- Opening Delimiter -
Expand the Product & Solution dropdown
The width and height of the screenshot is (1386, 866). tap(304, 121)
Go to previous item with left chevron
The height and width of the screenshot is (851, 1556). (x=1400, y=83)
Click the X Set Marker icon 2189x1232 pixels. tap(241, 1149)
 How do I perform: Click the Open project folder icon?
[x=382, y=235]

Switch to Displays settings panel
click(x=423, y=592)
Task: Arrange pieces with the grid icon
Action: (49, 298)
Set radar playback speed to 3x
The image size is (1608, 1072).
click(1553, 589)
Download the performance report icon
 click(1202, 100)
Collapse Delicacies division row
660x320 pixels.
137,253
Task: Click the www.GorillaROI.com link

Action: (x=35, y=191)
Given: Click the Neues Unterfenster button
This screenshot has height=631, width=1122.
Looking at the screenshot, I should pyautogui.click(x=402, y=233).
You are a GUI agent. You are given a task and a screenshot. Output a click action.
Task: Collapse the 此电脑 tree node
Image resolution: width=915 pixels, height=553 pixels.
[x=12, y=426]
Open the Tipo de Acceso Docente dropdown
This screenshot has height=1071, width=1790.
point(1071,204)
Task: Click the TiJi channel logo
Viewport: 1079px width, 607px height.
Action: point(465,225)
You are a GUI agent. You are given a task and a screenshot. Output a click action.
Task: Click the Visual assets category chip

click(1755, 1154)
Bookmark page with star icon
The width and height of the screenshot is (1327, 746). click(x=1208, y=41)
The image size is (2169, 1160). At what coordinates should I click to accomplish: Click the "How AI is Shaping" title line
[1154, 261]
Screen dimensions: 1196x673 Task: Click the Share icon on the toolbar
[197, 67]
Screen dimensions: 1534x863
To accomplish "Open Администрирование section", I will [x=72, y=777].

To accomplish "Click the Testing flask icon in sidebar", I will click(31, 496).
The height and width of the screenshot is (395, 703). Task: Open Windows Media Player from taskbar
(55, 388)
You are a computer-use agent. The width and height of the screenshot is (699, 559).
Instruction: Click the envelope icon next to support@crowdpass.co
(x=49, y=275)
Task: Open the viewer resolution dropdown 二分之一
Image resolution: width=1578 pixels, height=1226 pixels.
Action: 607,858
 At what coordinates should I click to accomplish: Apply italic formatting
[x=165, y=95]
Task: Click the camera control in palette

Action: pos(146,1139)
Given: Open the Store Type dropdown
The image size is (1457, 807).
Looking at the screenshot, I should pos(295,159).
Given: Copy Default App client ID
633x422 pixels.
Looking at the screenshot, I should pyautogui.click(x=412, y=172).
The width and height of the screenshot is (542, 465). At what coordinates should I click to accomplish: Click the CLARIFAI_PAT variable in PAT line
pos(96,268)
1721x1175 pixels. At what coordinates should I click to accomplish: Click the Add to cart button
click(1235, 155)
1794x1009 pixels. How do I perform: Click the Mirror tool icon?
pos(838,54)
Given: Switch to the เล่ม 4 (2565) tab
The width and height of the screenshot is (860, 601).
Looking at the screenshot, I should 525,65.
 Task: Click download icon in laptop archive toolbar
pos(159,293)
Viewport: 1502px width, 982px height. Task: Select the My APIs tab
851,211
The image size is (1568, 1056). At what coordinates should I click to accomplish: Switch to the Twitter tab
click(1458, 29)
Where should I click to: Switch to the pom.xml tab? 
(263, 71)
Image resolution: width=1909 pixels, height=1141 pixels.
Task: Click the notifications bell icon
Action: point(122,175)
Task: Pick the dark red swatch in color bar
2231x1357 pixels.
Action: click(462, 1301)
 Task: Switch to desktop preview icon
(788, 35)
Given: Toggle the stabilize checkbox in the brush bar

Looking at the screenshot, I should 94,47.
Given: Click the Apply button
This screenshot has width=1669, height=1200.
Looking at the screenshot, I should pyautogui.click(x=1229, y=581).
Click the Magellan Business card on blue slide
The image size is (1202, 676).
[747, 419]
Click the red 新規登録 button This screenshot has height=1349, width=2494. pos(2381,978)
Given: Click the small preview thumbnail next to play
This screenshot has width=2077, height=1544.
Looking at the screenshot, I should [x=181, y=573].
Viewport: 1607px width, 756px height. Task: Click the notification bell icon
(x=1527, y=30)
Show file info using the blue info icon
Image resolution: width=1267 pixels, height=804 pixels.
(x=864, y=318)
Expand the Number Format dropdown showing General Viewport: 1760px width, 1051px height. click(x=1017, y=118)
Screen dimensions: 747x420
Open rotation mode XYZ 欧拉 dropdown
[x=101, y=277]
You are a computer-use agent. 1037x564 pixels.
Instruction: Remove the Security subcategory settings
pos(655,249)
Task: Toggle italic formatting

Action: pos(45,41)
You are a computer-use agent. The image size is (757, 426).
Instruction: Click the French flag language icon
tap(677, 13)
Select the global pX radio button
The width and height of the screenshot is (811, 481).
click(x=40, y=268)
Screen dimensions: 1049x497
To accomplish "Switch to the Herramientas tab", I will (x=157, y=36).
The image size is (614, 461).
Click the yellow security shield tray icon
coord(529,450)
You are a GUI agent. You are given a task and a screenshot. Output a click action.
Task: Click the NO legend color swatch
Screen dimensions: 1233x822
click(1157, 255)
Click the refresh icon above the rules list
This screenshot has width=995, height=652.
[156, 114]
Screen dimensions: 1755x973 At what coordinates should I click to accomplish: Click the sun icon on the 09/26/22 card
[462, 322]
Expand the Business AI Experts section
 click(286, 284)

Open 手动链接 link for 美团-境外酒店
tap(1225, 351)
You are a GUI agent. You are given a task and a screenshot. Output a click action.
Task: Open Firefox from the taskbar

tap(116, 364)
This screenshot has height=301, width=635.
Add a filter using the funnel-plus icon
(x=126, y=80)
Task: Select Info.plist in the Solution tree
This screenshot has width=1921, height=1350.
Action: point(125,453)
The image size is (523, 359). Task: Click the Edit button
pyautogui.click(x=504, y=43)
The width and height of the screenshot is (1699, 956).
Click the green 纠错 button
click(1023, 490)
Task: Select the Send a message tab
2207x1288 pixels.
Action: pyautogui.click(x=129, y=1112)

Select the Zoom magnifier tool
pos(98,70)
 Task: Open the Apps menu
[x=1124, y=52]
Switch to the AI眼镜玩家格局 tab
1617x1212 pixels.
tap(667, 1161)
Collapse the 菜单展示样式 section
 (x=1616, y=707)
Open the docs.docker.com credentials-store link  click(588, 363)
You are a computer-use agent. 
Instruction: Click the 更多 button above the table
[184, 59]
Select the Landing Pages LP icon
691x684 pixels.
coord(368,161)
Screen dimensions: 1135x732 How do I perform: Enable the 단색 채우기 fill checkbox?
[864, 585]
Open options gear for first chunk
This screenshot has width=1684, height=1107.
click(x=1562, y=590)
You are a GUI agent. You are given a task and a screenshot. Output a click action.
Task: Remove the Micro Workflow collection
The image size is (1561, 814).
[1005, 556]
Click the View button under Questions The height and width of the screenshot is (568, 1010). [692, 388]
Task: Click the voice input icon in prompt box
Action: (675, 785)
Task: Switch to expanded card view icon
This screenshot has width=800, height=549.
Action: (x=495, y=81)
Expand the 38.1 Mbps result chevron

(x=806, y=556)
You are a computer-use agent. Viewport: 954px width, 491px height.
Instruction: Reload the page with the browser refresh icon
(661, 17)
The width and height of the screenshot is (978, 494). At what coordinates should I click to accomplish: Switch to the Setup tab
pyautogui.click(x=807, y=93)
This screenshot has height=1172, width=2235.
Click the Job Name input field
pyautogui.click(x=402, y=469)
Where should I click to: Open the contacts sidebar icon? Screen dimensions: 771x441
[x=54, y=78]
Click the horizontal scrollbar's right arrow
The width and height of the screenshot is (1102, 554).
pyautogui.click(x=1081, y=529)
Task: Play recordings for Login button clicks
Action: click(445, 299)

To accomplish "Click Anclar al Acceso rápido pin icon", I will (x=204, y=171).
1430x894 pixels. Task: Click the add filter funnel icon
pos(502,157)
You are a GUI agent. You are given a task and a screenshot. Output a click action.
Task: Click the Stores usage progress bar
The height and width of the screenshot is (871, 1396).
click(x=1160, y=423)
- Closing Delimiter -
PROBLEM STATEMENT:
Across the whole listing above, tally each line where the string "tree" occurs, and give the number and nothing more.

EXPECTED ANSWER:
2